▶ [Data records]
#####

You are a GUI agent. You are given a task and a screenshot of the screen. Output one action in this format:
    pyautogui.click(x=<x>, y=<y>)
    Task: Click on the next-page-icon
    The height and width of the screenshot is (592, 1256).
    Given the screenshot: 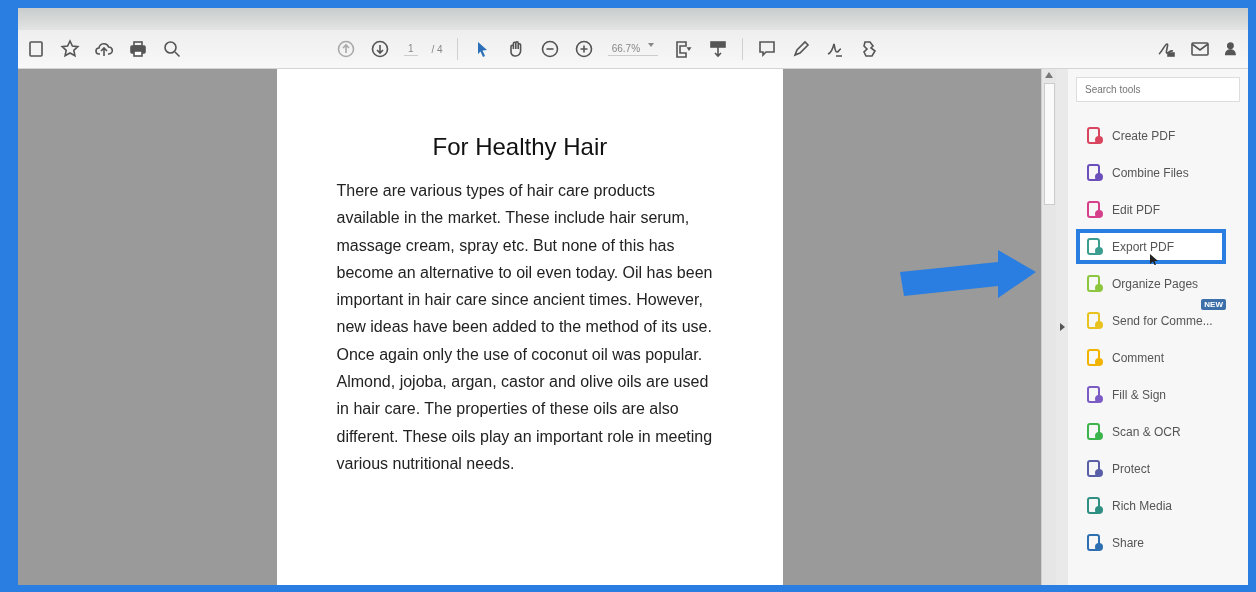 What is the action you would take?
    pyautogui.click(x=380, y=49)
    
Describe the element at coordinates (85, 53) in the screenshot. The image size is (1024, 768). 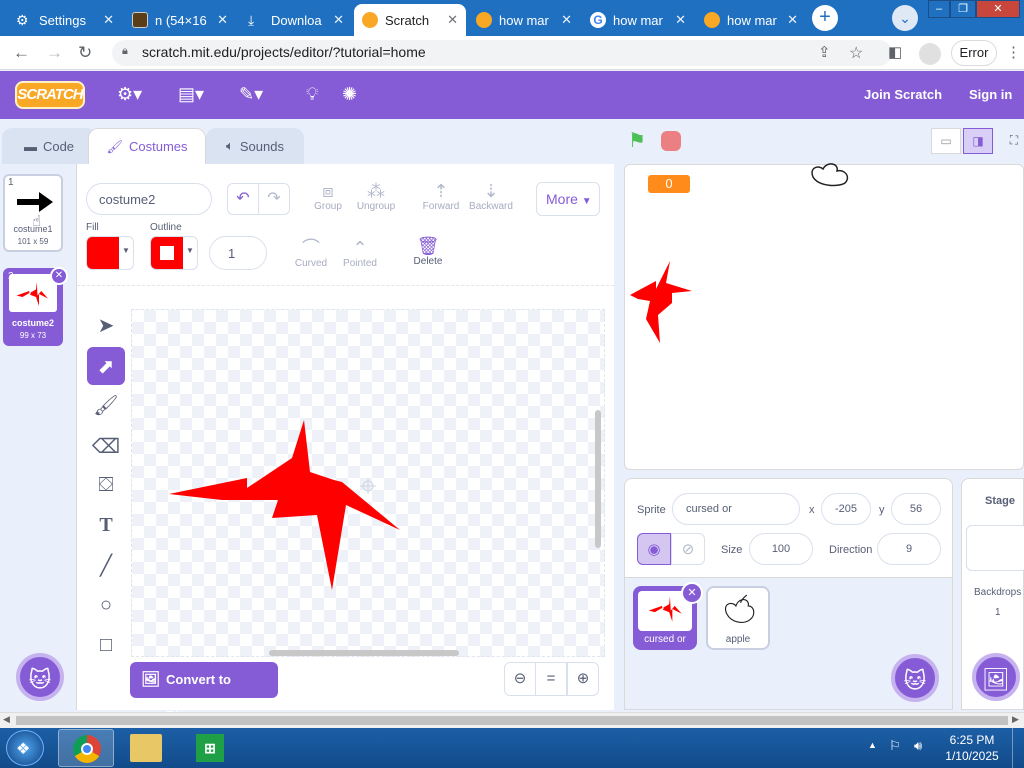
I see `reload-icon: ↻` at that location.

#####

Copy the lines of the entries verbatim, starting with the line that contains "Describe the element" and going on through the end of the entries, and omit the pictures.

Describe the element at coordinates (85, 53) in the screenshot. The image size is (1024, 768). 
I see `reload-icon: ↻` at that location.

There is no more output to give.